Work instructions
What you return should be the lines of the data containing "profile", each in full.

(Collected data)
::::::

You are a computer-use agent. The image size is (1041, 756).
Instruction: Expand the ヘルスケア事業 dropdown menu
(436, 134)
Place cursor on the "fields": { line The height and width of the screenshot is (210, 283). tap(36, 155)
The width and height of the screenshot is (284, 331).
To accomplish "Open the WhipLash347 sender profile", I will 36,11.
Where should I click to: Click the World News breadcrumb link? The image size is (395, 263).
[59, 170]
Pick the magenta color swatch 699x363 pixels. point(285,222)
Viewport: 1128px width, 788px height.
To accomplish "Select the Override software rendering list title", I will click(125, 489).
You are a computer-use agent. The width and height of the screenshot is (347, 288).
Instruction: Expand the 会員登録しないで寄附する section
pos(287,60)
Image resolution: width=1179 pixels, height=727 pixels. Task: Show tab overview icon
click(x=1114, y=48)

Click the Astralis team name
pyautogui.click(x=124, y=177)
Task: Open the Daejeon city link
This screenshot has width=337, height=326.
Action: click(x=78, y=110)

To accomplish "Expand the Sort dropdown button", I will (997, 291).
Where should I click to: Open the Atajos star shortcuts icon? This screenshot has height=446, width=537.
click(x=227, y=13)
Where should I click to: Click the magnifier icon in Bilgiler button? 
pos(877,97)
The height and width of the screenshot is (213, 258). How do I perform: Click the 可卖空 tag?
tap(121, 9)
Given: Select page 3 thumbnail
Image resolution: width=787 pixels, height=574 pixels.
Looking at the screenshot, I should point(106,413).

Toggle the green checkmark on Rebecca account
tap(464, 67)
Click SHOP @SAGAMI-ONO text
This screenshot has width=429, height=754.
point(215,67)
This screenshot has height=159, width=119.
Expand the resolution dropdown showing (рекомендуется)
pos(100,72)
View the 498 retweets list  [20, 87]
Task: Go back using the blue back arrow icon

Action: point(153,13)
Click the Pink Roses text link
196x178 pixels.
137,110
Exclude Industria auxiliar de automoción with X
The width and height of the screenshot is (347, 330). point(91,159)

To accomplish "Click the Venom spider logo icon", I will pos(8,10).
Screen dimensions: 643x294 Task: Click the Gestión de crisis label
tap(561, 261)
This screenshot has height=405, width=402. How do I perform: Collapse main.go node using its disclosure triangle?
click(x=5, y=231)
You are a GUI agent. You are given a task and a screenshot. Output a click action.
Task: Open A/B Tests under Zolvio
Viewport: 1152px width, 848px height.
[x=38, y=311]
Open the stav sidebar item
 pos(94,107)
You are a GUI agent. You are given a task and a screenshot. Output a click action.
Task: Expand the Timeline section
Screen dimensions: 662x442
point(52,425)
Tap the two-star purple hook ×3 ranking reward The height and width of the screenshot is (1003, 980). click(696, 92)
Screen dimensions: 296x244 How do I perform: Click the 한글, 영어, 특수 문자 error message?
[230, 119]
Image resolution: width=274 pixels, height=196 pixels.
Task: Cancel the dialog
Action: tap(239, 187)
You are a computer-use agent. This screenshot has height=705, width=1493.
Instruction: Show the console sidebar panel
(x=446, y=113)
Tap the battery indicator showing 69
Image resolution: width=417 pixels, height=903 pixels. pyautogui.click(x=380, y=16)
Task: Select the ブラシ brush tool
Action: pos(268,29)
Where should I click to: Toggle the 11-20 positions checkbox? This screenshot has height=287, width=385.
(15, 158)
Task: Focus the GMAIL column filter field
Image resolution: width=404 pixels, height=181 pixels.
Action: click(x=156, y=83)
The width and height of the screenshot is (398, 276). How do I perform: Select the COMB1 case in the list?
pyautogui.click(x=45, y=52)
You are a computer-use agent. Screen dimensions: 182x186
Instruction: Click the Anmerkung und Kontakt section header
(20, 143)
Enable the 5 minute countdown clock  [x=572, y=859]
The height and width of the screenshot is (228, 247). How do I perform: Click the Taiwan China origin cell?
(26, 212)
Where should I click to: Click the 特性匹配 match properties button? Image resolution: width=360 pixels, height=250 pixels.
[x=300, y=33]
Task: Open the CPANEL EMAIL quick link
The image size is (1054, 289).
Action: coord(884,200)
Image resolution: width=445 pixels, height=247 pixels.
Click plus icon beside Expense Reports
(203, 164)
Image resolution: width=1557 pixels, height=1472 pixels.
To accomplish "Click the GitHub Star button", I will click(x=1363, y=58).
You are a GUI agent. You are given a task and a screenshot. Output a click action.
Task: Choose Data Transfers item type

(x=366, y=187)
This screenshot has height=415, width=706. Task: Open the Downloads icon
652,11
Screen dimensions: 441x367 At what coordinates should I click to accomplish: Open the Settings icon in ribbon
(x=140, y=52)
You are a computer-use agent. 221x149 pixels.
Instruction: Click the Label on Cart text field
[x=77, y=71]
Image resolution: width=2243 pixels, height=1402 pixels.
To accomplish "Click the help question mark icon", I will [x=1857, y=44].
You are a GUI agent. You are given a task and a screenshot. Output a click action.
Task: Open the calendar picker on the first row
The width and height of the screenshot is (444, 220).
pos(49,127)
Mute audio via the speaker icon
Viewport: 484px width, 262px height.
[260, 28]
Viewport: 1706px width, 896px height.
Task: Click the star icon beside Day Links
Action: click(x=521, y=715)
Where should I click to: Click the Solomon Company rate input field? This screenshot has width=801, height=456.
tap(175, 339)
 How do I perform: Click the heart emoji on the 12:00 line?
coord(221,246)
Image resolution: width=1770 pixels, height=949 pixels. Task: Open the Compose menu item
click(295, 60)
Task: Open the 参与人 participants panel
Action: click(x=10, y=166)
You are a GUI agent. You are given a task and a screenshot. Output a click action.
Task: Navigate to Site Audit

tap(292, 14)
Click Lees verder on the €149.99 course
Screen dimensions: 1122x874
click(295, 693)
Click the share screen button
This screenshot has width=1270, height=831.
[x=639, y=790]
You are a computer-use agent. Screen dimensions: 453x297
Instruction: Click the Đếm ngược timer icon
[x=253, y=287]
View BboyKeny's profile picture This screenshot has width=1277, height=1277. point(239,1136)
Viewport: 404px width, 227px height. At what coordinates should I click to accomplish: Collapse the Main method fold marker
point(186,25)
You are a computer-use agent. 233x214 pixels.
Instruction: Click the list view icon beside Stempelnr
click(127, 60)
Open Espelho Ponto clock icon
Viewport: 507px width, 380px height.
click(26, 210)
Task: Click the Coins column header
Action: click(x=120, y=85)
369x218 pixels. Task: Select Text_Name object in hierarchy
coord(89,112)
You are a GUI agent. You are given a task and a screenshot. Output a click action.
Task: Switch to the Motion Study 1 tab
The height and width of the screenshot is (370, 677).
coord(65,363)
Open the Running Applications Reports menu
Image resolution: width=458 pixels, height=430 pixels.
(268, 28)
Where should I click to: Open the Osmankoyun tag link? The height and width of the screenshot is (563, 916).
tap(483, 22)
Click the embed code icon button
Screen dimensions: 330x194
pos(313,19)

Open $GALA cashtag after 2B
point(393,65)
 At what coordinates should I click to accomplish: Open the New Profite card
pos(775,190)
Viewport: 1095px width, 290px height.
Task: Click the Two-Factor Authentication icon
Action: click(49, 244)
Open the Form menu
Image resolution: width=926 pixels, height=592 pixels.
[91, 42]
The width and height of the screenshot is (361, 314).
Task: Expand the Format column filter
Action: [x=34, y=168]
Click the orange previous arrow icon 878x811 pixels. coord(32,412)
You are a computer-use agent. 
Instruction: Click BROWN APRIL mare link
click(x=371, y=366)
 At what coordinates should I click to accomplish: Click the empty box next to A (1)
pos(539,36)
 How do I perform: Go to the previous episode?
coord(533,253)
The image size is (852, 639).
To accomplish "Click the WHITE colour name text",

::::::

Task result
To accomplish "Open the WhipLash347 sender profile", I will 36,11.
View BboyKeny's profile picture This screenshot has width=1277, height=1277. point(239,1136)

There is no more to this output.